Le virus de l’Influenza aviaire hautement pathogène (IAHP), détecté dans 37 pays européens entre octobre 2021 et septembre 2022, a aussi traversé l’océan Atlantique. Il s’est propagé en Amérique du Nord et touche désormais jusqu’à l’Equateur, qui a activé début décembre un plan visant à protéger les oiseaux sauvages des îles Galapagos. En Europe, le virus ne s’est pas éclipsé à la faveur de l’été. Il s’est propage à la faune sauvage, décimant des colonies d’espèces marines protégées. Et les contaminations ont repris précocement dans les élevages. Selon l’EFSA, entre le 10 septembre et le 2 décembre 2022, on comptait 35% d’élevages contaminés en plus par rapport à la même période l’an dernier.

La France parmi les pays les plus affectés

La France fait partie des pays les plus affectés par l’épidémie. Le nombre d’élevages touchés y a plus que doublé en quelques semaines, passant de 91 foyers début décembre à 211 au 19 décembre, selon le ministère français de l’Agriculture. Avant cette nouvelle accélération, entre août et début décembre, plus d’un million de volailles avaient été euthanasiées. Et le virus revient tous les ans. La précédente vague de grippe aviaire dans les élevages français, entre fin novembre 2021 et mi-mai 2022, avait entraîné l’euthanasie de plus de 20 millions de volailles infectées ou non, certaines étant abattues pour éviter la propagation.

Ces épidémies en série, qui reviennent de manière récurrente, posent la question du modèle de l’élevage intensif de volaille. La concentration d’animaux au même endroit et l’élevage industriel dans des bâtiments auraient plutôt pour effet de démultiplier les infections, selon une vingtaine d’associations dont la Confédération paysanne qui ont écrit une lettre ouverte au gouvernement en novembre 2022. Les associations critiquent la stratégie gouvernementale consistant à abattre massivement les animaux et à obliger les éleveurs à les confiner, plutôt que de les laisser en plein air. “Ces mesures délétères pour l’élevage plein air ne sont ni nécessaires, ni efficaces pour endiguer les épizooties : alors que la claustration des volailles était en vigueur, la France a connu le pire épisode d’influenza aviaire de son histoire en 2022”, écrivent-elles.

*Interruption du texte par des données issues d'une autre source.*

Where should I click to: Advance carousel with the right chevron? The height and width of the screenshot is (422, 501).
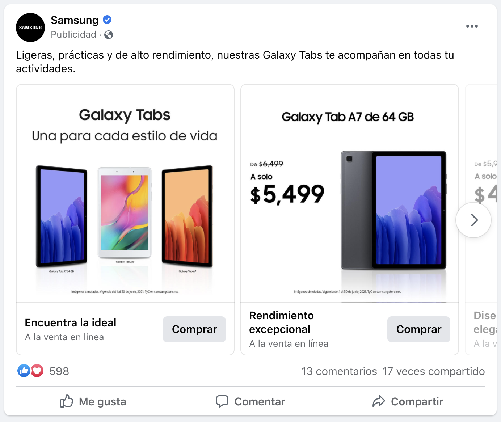473,220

Recherche d’une stratégie vaccinale

Plutôt qu’une transformation du modèle de l’élevage intensif, les autorités européennes cherchent plutôt à trouver le vaccin miracle, permettant de venir à bout du virus. À la suite d’une requête de la Commission européenne, l’EFSA “évalue actuellement la disponibilité de vaccins contre l’IAHP pour les volailles, et examine d’éventuelles stratégies de vaccination”. Les résultats de ces travaux seront connus au second semestre 2023.

La route risque cependant d’être longue. “Sur les cinq vaccins actuellement disponibles dans le monde, un seul dispose d’une autorisation de mise sur le marché en Europe pour les poules”, remarque l’Anses. Cette autorisation date cependant de 2006, sans qu’elle n’ait été actualisée. Elle ne concerne par ailleurs que les poules, or les canards sont plus particulièrement sensibles au virus. Des vaccins destinés aux canards sont “en cours de recherche et de développement mais ils ne seront pas commercialisables cet hiver”, rappelle l’Anses.